Valentina sonríe y recibe sus regalos en el día del niño. Come torta, abraza a su mamá y observa a los asistentes con su cara amable. Ella y los demás niños del Hospital Sótero del Río (Santiago, Chile) padecen de cáncer. Me llamó la atención su mirada sabia, su alegría con una pincelada taciturna, su risa al igual que los otros niños del lugar. Me acerqué a ella y empezamos a conversar. Tiene una hermana, va a la escuela y sus notas son muy buenas, según lo que me dijo.

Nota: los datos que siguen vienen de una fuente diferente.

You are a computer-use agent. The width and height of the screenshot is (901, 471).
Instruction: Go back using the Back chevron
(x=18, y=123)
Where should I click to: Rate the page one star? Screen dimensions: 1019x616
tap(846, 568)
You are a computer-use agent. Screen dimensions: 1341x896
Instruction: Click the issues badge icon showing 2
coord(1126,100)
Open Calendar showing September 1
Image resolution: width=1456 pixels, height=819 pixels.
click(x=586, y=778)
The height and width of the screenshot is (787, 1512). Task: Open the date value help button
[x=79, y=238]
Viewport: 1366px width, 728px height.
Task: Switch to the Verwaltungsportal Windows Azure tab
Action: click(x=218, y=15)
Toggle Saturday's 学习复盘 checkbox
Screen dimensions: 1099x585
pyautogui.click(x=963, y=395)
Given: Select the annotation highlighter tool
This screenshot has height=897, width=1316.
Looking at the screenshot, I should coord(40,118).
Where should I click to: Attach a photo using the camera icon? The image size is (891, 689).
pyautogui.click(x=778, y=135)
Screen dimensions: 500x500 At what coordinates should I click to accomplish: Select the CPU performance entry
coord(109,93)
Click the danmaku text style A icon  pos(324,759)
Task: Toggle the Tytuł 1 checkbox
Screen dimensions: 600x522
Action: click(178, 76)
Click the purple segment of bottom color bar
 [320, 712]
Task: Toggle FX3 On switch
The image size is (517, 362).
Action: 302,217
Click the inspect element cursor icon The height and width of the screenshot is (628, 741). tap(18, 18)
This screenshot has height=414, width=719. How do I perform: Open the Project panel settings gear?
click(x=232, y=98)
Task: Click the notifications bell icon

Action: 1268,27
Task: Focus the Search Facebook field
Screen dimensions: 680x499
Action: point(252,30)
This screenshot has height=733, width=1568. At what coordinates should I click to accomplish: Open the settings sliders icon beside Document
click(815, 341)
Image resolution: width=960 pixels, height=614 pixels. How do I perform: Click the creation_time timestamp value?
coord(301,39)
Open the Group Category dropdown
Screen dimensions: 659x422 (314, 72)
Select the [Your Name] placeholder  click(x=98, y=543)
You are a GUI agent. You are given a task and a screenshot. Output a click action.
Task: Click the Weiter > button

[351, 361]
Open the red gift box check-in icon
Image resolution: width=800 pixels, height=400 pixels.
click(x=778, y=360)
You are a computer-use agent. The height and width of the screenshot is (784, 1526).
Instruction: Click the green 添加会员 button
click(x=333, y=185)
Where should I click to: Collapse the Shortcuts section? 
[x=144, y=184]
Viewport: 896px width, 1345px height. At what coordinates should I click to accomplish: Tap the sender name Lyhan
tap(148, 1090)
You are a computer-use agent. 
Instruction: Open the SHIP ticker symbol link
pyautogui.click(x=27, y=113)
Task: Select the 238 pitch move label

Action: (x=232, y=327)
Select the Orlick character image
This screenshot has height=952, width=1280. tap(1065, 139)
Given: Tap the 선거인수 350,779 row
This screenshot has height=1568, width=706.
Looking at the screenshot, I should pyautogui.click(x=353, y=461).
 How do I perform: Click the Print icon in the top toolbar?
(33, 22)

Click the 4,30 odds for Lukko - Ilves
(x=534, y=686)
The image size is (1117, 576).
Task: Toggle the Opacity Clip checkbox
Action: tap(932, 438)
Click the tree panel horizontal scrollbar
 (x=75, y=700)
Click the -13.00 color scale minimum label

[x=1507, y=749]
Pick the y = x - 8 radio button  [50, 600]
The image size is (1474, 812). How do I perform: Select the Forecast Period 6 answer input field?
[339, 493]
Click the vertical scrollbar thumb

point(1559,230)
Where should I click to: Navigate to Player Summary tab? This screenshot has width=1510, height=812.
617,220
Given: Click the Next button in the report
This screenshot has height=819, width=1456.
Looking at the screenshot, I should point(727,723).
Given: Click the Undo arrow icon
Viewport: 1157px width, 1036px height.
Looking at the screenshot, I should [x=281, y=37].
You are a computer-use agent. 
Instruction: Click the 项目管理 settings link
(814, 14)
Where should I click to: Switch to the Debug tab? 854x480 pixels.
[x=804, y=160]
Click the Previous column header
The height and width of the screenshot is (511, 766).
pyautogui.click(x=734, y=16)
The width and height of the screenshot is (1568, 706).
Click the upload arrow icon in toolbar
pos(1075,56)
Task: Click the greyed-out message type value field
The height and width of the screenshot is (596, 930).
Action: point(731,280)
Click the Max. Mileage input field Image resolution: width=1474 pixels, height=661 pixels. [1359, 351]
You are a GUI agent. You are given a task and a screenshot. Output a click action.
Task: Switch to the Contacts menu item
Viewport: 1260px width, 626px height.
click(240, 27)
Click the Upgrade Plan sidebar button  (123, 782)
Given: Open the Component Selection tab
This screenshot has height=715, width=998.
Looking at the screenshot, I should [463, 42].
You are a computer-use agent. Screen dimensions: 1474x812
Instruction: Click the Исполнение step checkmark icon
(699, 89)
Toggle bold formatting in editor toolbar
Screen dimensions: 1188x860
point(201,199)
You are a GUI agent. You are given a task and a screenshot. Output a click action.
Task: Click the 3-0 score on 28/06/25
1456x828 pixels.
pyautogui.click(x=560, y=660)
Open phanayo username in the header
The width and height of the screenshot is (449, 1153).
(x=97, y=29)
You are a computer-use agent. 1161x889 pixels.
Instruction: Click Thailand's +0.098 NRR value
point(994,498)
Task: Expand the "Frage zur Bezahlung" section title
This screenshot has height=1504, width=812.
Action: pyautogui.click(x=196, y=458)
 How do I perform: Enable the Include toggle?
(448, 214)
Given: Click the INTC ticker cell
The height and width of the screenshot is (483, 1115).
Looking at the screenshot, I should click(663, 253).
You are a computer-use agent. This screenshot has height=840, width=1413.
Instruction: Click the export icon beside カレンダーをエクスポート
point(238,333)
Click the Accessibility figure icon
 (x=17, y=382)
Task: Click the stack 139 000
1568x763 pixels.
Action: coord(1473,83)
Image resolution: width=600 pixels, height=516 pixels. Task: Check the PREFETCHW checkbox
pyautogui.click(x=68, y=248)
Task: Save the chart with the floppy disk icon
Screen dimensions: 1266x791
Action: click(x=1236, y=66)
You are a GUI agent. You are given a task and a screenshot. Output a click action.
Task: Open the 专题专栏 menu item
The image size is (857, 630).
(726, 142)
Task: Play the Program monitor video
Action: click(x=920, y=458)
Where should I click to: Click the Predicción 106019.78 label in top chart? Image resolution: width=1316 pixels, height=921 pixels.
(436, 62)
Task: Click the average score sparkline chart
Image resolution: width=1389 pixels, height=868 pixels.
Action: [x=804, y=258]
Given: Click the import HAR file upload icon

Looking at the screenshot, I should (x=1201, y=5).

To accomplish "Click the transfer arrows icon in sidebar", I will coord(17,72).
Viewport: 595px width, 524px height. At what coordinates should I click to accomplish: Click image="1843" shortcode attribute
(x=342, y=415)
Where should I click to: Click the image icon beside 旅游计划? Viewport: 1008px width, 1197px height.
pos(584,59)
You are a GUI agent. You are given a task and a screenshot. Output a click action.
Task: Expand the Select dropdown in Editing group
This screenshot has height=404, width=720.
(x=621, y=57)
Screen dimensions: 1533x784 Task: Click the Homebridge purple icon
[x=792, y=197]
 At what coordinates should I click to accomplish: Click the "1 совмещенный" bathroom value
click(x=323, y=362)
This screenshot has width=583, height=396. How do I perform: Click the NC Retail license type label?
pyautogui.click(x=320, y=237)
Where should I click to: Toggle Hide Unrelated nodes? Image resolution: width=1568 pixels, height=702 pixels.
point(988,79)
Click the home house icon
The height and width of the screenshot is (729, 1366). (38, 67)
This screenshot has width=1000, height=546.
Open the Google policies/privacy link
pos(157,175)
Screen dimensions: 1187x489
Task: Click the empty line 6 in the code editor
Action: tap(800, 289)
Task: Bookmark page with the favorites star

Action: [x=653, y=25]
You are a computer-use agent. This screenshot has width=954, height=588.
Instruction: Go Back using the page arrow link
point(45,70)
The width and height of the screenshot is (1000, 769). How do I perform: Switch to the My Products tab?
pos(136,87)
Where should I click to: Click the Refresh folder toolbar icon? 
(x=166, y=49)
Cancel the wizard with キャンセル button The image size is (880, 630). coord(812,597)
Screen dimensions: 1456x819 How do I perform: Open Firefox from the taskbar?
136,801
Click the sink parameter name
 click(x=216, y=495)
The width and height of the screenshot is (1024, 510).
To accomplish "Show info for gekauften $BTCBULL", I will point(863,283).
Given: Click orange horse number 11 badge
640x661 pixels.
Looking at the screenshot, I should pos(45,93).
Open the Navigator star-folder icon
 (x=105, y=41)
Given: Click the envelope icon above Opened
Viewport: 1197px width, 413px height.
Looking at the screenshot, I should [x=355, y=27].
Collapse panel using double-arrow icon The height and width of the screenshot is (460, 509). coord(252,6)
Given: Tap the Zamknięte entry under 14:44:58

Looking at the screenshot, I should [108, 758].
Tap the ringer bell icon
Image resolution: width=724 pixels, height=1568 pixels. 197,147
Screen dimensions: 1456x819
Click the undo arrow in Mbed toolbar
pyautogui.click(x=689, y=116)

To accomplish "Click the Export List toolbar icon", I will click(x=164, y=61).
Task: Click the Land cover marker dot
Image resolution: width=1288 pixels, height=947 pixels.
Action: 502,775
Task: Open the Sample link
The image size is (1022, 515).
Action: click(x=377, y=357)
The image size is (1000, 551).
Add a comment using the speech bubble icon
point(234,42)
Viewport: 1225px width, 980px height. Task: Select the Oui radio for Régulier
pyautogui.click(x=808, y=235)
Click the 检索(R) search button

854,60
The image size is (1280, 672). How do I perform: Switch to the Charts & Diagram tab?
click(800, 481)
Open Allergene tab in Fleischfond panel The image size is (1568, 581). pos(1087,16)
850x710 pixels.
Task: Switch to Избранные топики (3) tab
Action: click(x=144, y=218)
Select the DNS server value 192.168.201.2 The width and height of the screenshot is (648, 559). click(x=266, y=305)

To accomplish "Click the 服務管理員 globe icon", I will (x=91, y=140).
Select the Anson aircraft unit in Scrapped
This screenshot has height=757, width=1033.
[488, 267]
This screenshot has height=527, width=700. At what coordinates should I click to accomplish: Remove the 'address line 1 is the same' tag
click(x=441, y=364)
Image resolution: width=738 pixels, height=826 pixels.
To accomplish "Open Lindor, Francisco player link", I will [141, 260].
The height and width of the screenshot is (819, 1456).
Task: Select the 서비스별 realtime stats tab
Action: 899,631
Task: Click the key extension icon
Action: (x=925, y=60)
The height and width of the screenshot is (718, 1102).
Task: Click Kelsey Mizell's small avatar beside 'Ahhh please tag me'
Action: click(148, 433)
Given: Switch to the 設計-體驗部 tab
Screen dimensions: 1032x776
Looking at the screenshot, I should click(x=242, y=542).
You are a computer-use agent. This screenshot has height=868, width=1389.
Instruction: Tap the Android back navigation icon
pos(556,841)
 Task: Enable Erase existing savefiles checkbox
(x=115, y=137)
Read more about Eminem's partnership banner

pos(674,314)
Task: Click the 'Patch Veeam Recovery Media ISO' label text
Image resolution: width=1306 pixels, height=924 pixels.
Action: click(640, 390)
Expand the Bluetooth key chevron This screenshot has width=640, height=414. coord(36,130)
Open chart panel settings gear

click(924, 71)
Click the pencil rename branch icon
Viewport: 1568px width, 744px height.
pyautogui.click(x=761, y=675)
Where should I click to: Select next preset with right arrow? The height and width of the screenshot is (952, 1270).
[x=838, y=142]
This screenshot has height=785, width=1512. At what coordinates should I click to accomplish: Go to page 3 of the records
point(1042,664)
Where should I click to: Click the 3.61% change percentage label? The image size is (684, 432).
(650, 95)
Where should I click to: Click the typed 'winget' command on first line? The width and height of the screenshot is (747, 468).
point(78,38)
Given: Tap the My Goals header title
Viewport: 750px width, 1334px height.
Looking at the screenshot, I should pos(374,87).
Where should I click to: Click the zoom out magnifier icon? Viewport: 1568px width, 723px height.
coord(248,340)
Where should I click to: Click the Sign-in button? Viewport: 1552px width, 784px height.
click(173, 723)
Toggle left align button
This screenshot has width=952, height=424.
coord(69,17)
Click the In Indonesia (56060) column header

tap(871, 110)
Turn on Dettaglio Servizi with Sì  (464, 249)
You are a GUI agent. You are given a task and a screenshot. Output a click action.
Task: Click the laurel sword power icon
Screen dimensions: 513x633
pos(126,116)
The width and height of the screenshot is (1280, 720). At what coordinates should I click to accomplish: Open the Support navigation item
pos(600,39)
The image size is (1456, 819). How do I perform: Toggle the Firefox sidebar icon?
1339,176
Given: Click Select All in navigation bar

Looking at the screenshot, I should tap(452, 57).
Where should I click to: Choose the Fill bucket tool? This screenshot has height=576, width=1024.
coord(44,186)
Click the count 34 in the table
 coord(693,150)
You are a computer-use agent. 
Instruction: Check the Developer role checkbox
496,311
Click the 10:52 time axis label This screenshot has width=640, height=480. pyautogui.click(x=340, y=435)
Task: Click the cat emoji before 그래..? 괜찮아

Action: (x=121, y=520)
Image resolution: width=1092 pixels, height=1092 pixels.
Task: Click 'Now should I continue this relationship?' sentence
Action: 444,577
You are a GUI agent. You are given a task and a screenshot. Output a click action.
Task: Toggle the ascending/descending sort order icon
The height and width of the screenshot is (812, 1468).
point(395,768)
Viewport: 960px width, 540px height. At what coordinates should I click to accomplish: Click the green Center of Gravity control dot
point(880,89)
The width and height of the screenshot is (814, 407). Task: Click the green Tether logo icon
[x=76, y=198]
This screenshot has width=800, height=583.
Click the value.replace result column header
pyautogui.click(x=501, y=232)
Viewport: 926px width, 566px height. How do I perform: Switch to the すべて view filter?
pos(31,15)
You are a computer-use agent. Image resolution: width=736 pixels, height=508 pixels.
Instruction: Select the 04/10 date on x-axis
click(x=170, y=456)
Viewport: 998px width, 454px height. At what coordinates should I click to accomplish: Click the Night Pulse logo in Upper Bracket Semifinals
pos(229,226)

-Vale, ¿qué te gustaría ser de grande?
-No lo sé, sólo sé que me va a ir bien en el colegio, y después pensaré - responde con calma.
-Bien pensado - le dije.
Antes de que me dejara continuar, agregó:
-Sé que quiero ser feliz y tener hijos. - Sonríe.- ¿Y tú?
-También linda. ¿Tienes amigos?
-¡Sí! Tengo algunos de la escuela, pero ya no los puedo ver seguido ahora porque no puedo salir como antes (la niña estaba en una recaída y sus tratamientos eran más intensivos). Aunque acá tengo muy buenos amigos.
Me cautivaba que usara las palabras justas, sin lucirse, sin manifestar ningún capricho infantil. Cuando me despedí, me abrazó y cerró los ojos. Se quedó un rato así, como viviendo cada segundo de ese momento. Ahora creí entender su mirada sabia: Valentina había aprendido a disfrutar de las cosas simples de la vida, viviendo momentos únicos, porque sabía que su juego tal vez terminaría antes de lo pensado.